Resquícios teus (em dias felizes)
Entraste na minha vida com doçura, conquistando o meu coração em forma de fortaleza, foste ficando em mim devagarinho e, por alguma razão que desconheço, deixaste resquícios teus por todo o lado.
Começa logo pela manhã, não adianta trocar os lençóis, há sempre um fio louro e encaracolado que poisa na tua almofada. Fecho os olhos e deslizo os meus dedos na esperança de imaginariamente te tocar e a tua imagem acentua-se naquele instante, mais um bocadinho.
Levanto-me decidido a não me deixar sucumbir a estas saudades, e vou tomar um duche, mas também agora a tua imagem volta a perseguir-me. Consigo vislumbrar os corações que desenhavas com batom vermelho no espelho da casa de banho e no ar, ainda sinto o teu perfume, impregnado nas paredes. Dou mais um passo, vou para o duche e enrolo-me à toalha que, por mais que a lave, cheira sempre a ti. As gotas do teu corpo que a toalha embebe ficam gravadas neste turco macio em que agora me enxugo.
E a saga continua, vou para o closet escolher uma camisa, e de repente, cai de um dos teus esconderijos secretos, um Post It, onde leio "Have i told you lately that i love you". E perco-me na voz do Van Morrison e neste tema de que tanto gostas. E fecho os olhos, vejo-te sorridente à minha frente a cantar este tema. Meu Deus, como tu desafinas minha menina, mas não vejo a hora de te ver chegar para te ouvir cantar novamente. Pergunto-me porque é que nunca dançamos esta ou outro música , sempre adoraste dançar, mas não me lembro de te ter embalado os passos, ao ritmo de canções de amor.
Ia jurar que da cozinha me chega entretanto o aroma das torradas e dos teus ovos mexidos. Nunca tive coragem de te dizer, mas sabes que os teus ovos são os piores do mundo? Com a tua mania das dietas (nunca precisaste de as fazer) cortas na manteiga, na cebola de uma forma criminosa.
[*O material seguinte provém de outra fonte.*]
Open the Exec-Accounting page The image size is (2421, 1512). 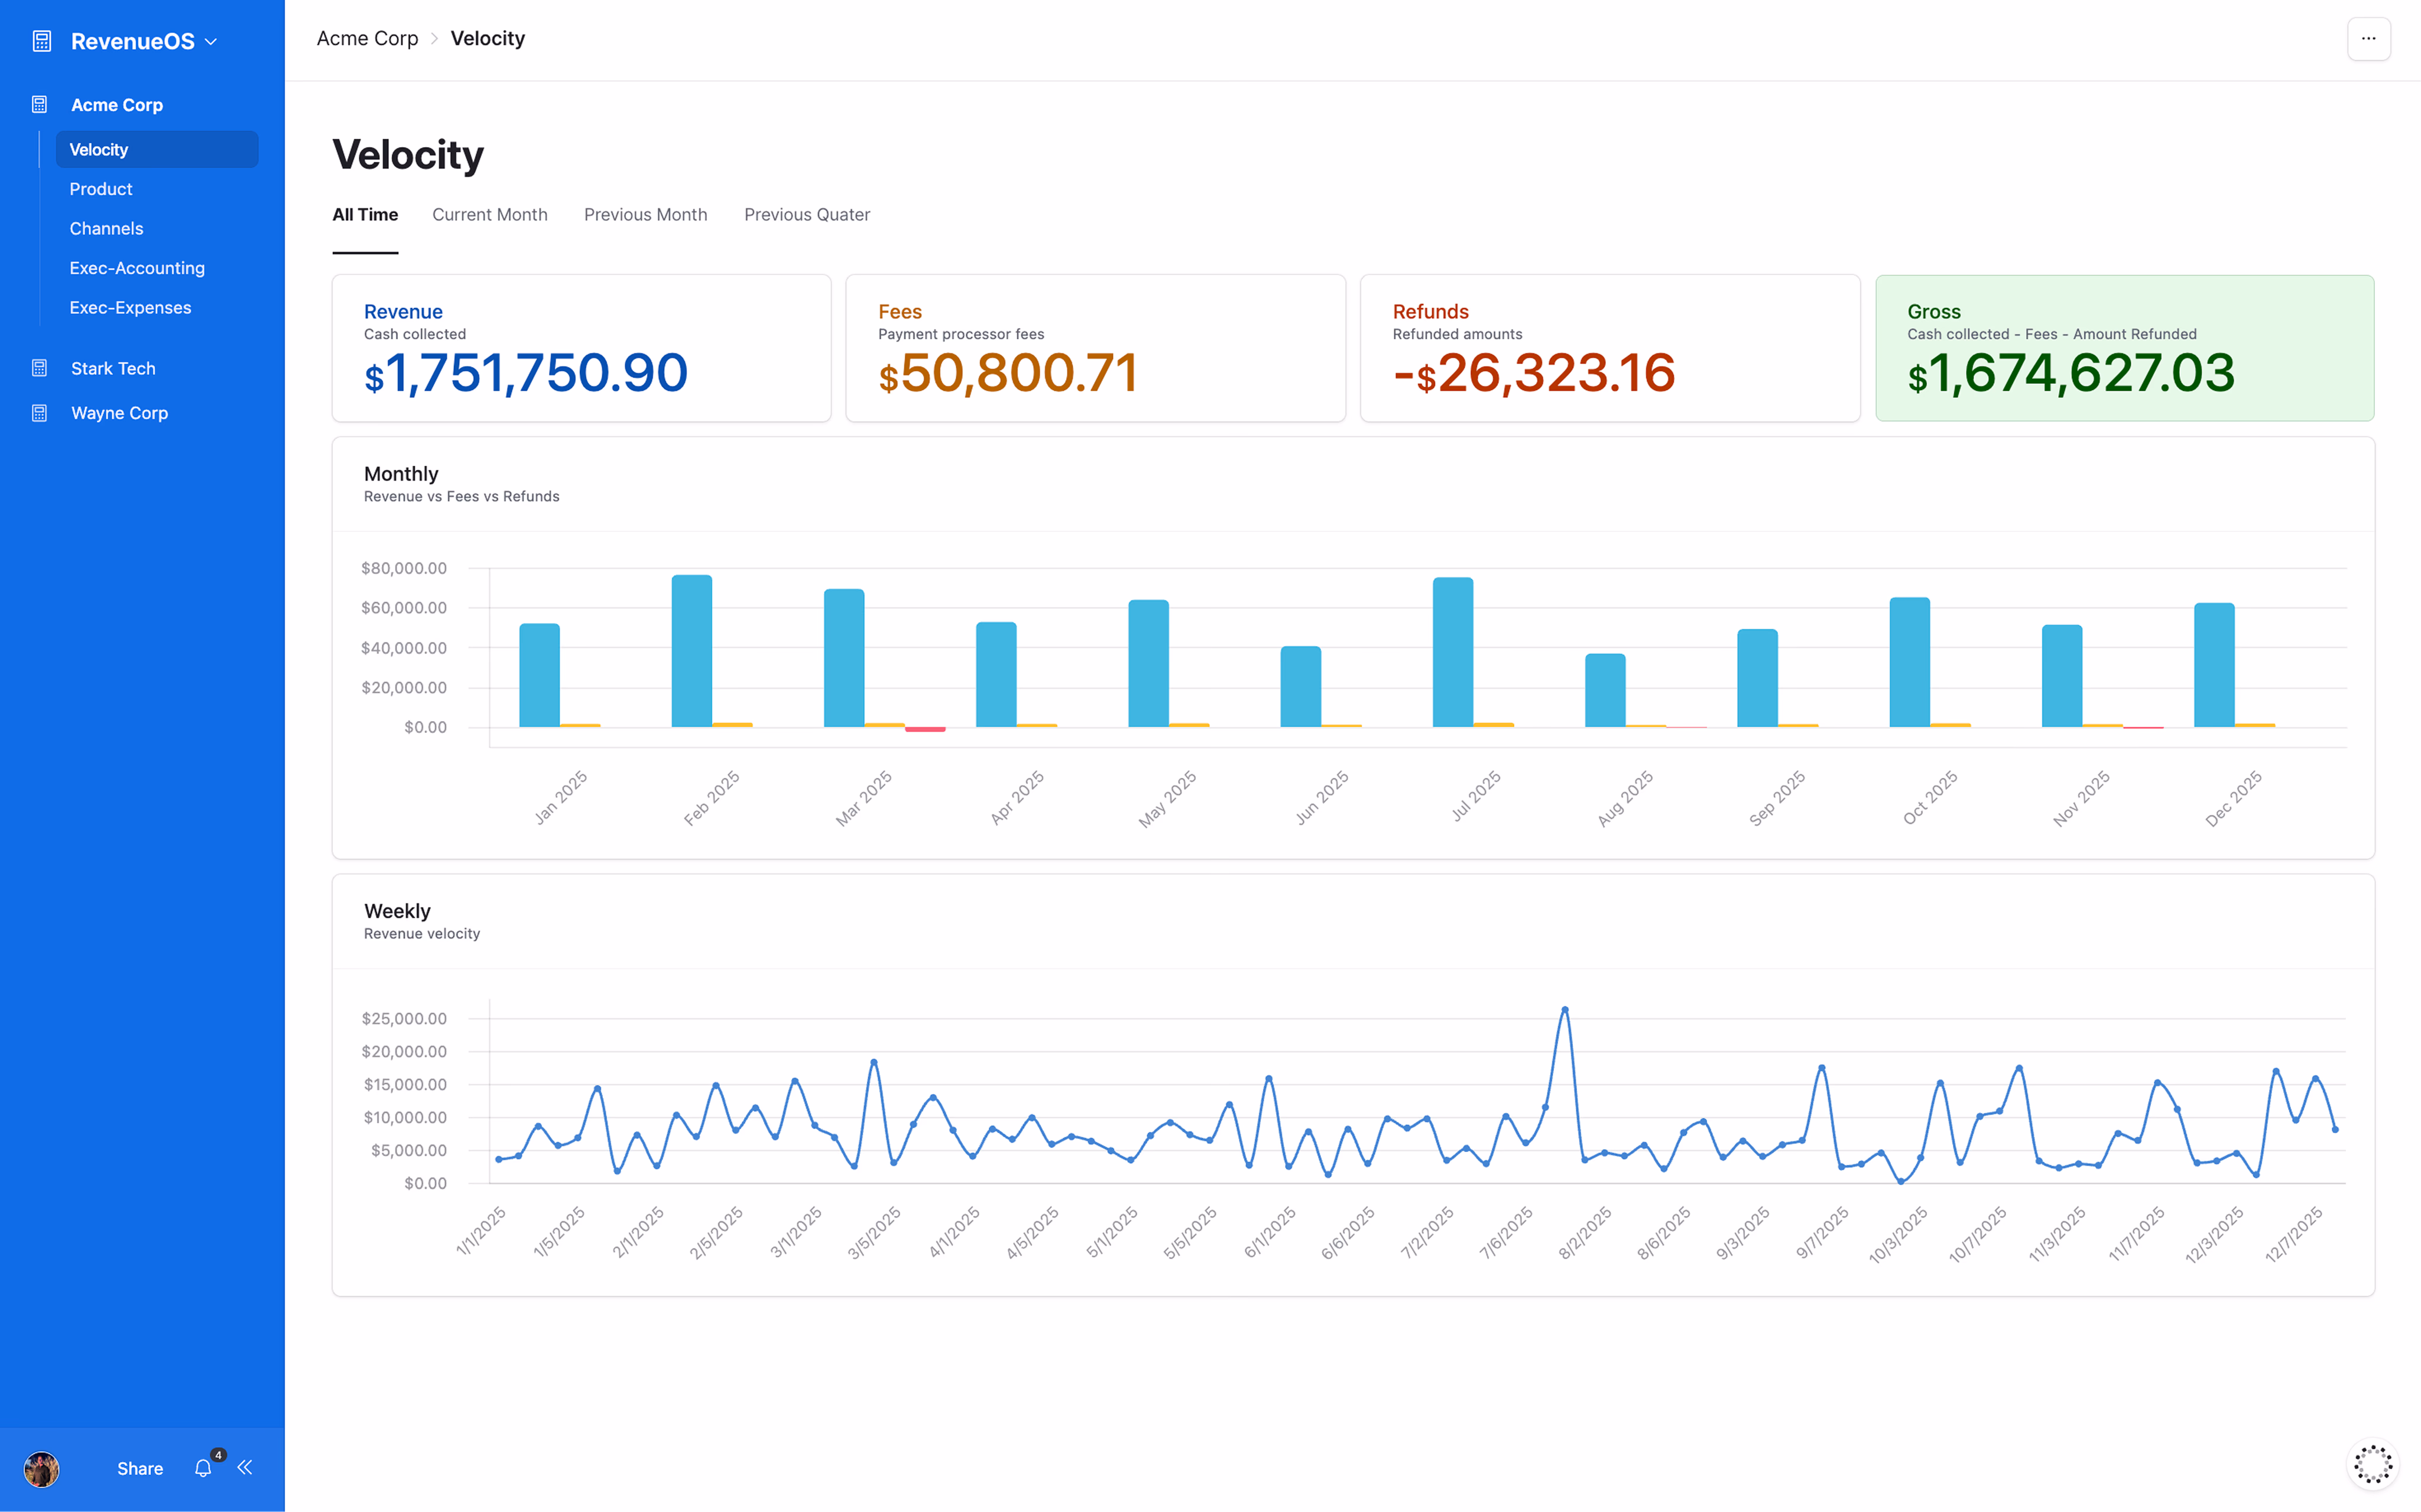point(137,268)
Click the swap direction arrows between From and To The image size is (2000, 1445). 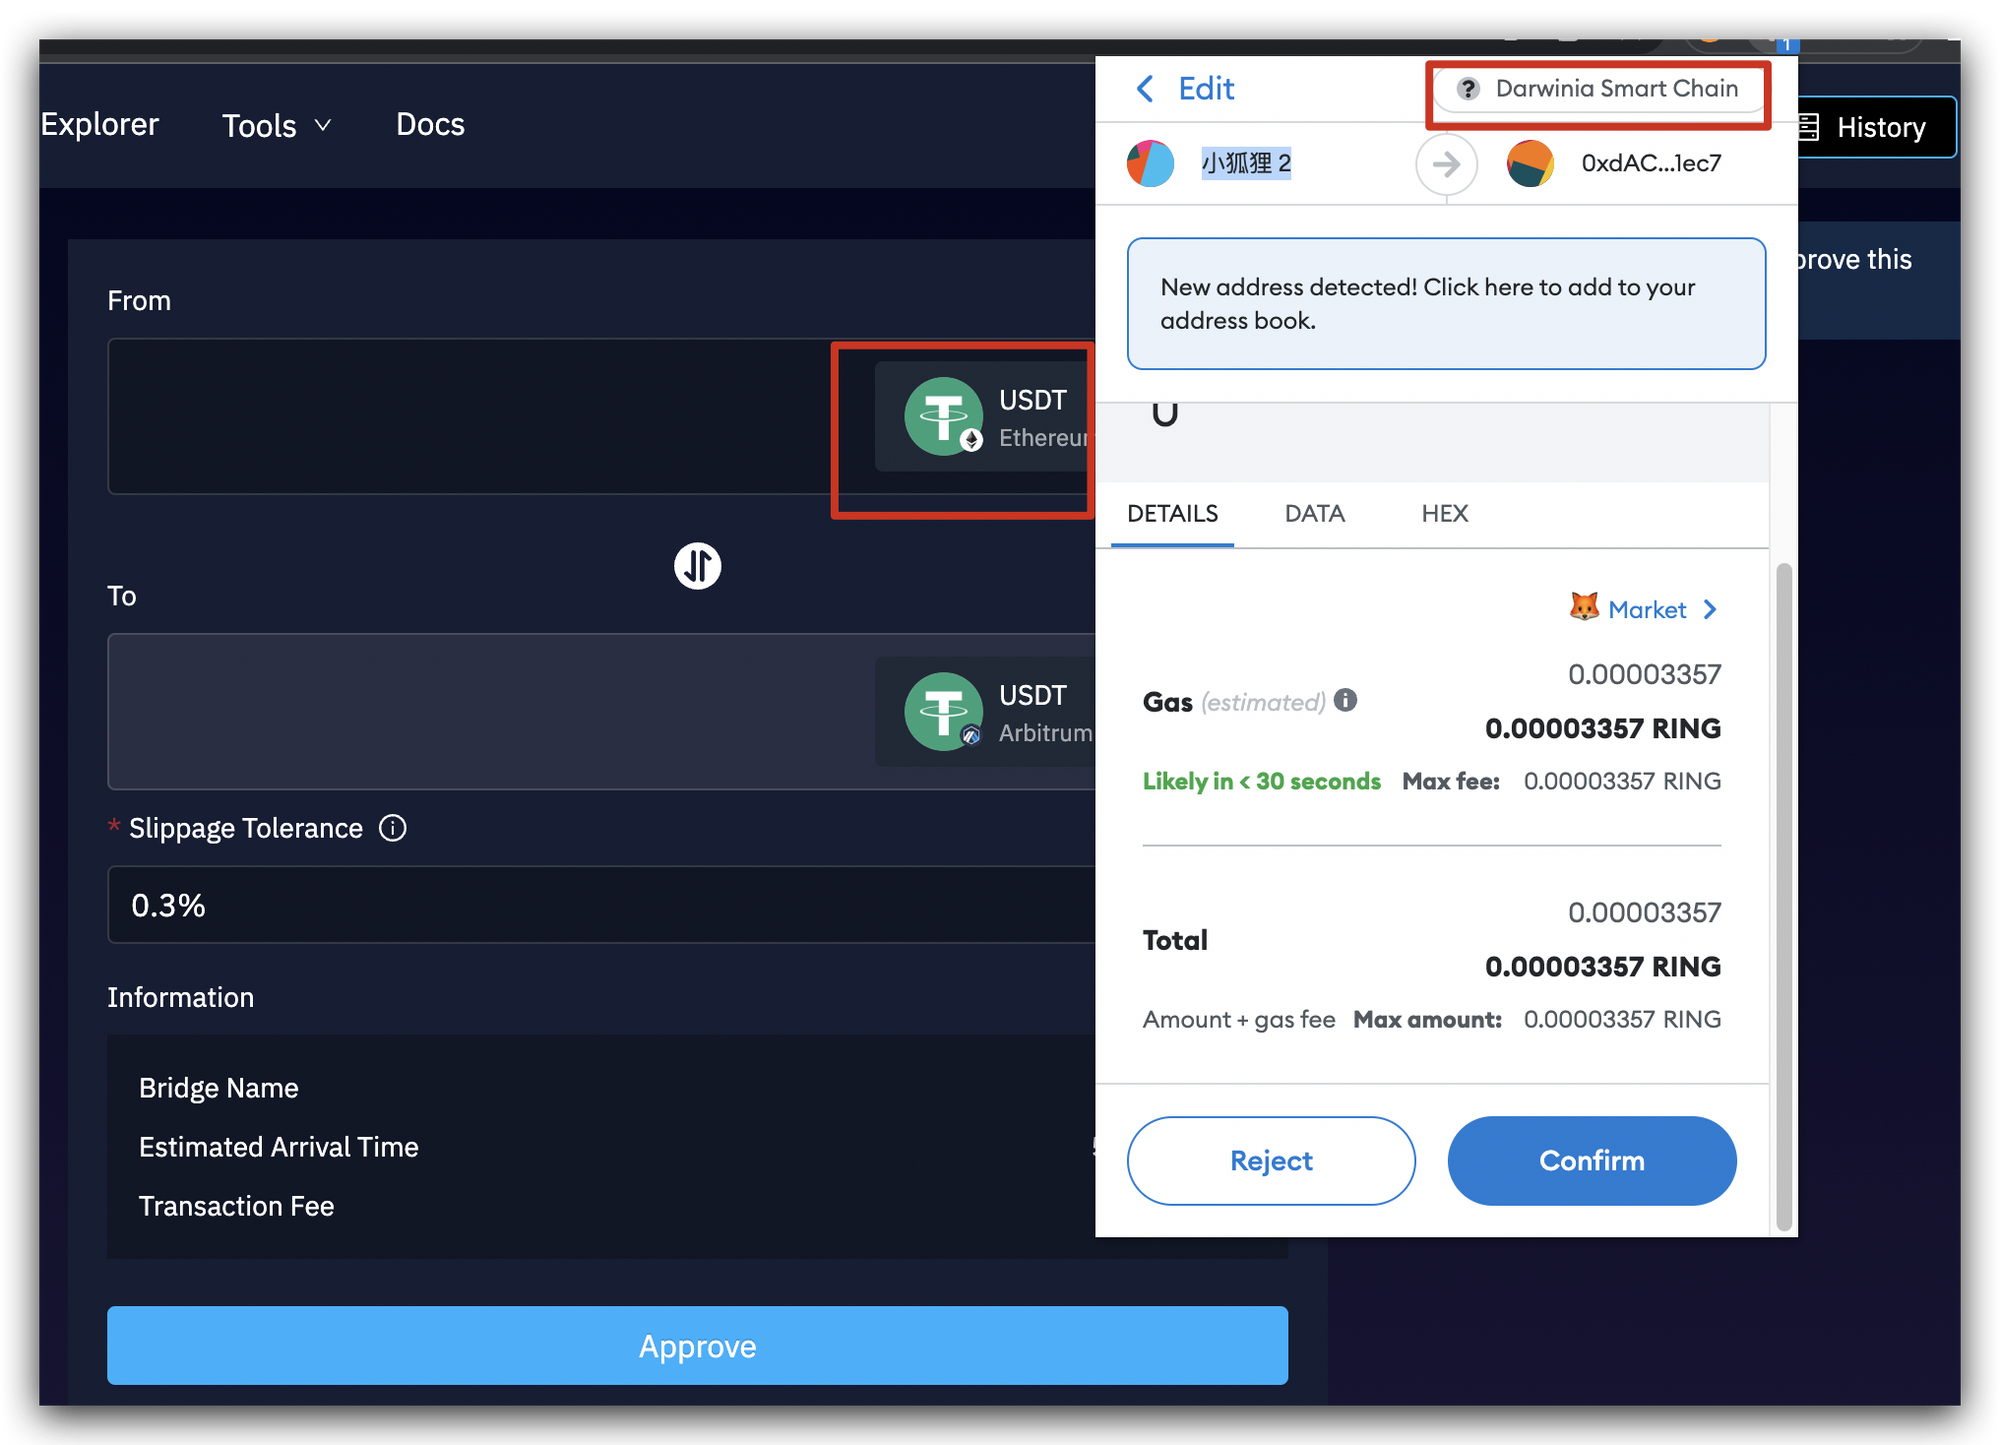pos(698,566)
Preparo-me para ir trabalhar, enquanto arrumo uns papéis descubro um Ferrero Rocher acompanhado de um bilhete "na falta de um beijo doce, deixo/te aqui um bombom". São estas pequenas coisas que alimentam o nosso amor, o tempo passa e sinto que a nossa estória veio para ficar, são imagens envolventes que acompanham a azafama dos meus dias, tais como o teu nariz pequeno, a forma como prendes o cabelo atrás da orelha, a forma como as tuas mãos minúsculas se perdem dentro das minhas, a maneira como metes os teus pés gelados nas minhas pernas só para os aqueceres.
Há resquícios teus em todo o lado, nos dias frios e chuvosos que eu adoro, mas que sei que tu detestas... resquícios até das tuas sardas quando olho para os pingos de chuva no vidro do carro e que me lembram esse teu rosto tão lindo. Resquícios... nos livros antigos que folheio e que me cheiram a ti, que têm as manchas das tuas lágrimas nas páginas finais, porque te doi acabar uma história e perder os heróis do romance. Há resquícios das tuas pernas compridas sentadas ao meu lado no carro, resquícios do teu batom de morango que eu adorava roubar em forma de beijos.
Há resquícios teus quando abro a caixa do correio e lá dentro encontro um postal teu inesperado "É nas pequenas coisas que demonstramos o que sentimos pelos outros. É nas pequenas coisas que as pessoas nos fazem sentir que somos amadas por elas. Desejo-te uma vida cheia de pequenas coisas". Dizia o último dos teus postais, um dos teus muitos resquícios.
Não sei quem uniu os nossos caminhos, confesso que gostava de saber a quem agradecer ter-te colocado no meu caminho. A Deus, ao Destino? À vida? A mim, que lutei contra as tuas frases evasivas e te envolvi com a minha persistência?
Mas o meu amor por ti não é um resquício, é inteiro, é pleno, é teu.